19 Nov The Ripple Effect – How water scarcity and climate change are changing the way we think of water
The Ripple Effect – How water scarcity and climate change are changing the way we think of water
We need water. It is essential for the flourishing of all life on earth, and yet we already do not have enough. This simple fact combined with predicted climatic events, such as megadroughts and increased desertification in Sub-Saharan Africa, exposes a larger challenge.
To have enough water in the right places, at the right times, for how our world is projected to change in the next 5 years, let alone the next 25, we need to start taking saving our water as seriously as we take saving our money.
Our water sources are already exacerbated by a growing agricultural industry, rapid urbanisation, and by exploding populations in areas already deprived of water. Despite rainfall variability being well documented in Africa, it is estimated that by 2025, 52 % of countries worldwide expected to be facing water shortages will be African. A clear indication that we are failing to realise the importance of our limited water resources.
COO of the leading water tank manufacturer Abeco Tanks, Mannie Ramos Jnr, believes that even as we head into our rainy season or as water restrictions are lifted, we need to take a proactive stance towards saving water.
“There is a shift taking place where people are starting to change the way they think about water and planning ahead, especially after years of drought in Cape Town. Even though the City of Cape Town has lifted water restrictions, the reality of facing day zero has made Capetonians more aware of water scarcity,” says Ramos Jnr.
While awareness is known to drive change, it only happens when closely followed by action.
“If we view water as a scarce resource, even in times of oversupply, and make sure to conserve and plan head for times when that resource is not freely available, then we are better prepared to deal with the water crisis,” adds Ramos Jnr.

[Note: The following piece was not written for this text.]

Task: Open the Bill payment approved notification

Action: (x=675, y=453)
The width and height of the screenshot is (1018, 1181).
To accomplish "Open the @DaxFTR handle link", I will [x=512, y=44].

He uses the analogy of protecting another not so natural resource – information. With cybercrime seen as a very real threat, organisations are using technology solutions and strategies to secure and back up that data.
For example, banks take every effort to secure the hard-earned money of their customers – behind physical vaults or digital cyber security solutions.
He adds that banks also understand the importance of planning ahead for water scarcity as Abeco has supplied tanks to all of the banks in South Africa.
The solution is simple and effective, water storage tanks. Water tanks have been used for centuries with the earliest water storage systems documented in the bronze-age, 3000 years BC.
Water tanks are used in a multitude of applications such as drinking water, fire suppression, agricultural irrigation, chemical manufacturing and rainwater harvesting, to name a few.
He notes that using water tanks for rainwater harvesting can also reduce an organisation’s environmental impact, especially as climate change and water scarcity are challenges to achieving sustainable development on the continent.
Having said that, it is difficult to fathom why all organisations, industry and government departments do not have water storage tanks to protect their operations.
Water tanks are a highly effective answer to the solution and with the range of capacities offered, from 20 000 litres up to 10 Million litres, any organisation – small or large – community or residential can all save water for a not-so rainy day.
While it is good that the South Africa’s National Climate Change Response White Paper and the National Development Plan are prioritizing the immediate and observed threats of climate change to the country’s society, economy and environment, without proactively saving water through rain harvesting, water tanks, water recycling, and changing our attitude towards water, little progress will be made.
The negative impact of our negligent attitudes towards continuous access to this irreplaceable resource is but a drop in the ocean in comparison to what will happen if we don’t start saving water for a not-so-rainy day and start implementing, sustainable, water continuity solutions such as large scale water tanks.